▶ [Recorded data]

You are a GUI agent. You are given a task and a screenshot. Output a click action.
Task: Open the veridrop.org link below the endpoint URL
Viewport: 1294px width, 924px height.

---

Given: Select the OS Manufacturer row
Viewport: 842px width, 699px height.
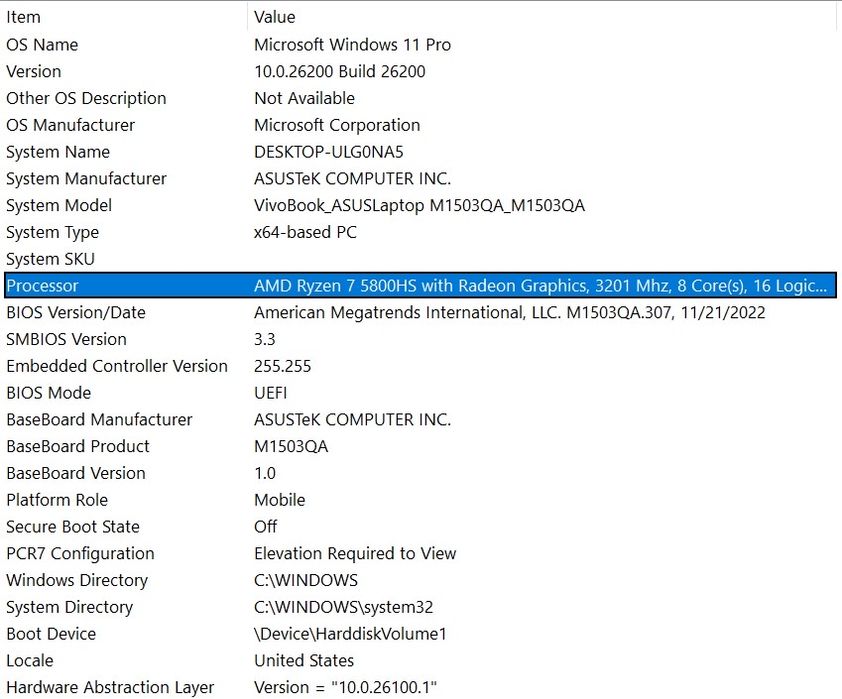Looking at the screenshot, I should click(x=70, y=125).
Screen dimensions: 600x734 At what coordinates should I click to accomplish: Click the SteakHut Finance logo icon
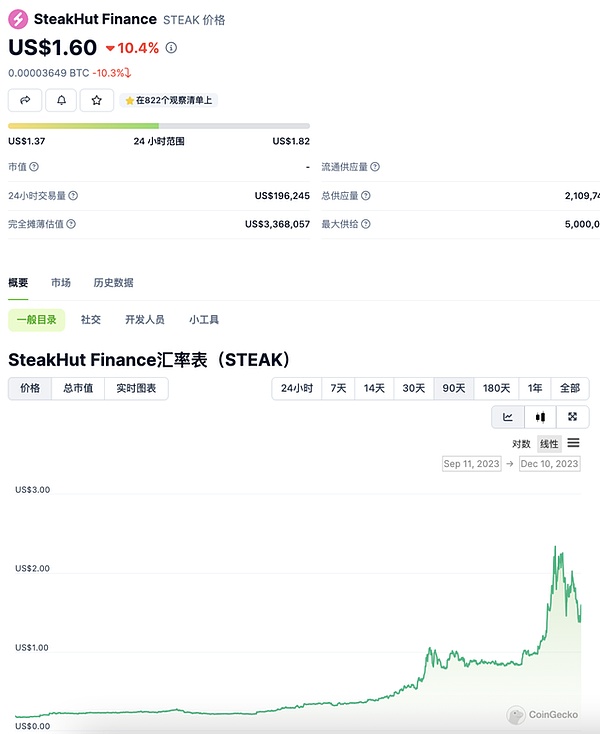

▶ [To do]
Reproduce the lines of the listing starting at the line containing "Given: Select the OS Manufacturer row" and ending at the line containing "Screen dimensions: 600x734", both included, and leave the pictures out of your answer.

▶ [Answer to this exercise]
Given: Select the OS Manufacturer row
Viewport: 842px width, 699px height.
Looking at the screenshot, I should click(x=70, y=125).
Screen dimensions: 600x734 At what coordinates should I click to accomplish: Click the SteakHut Finance logo icon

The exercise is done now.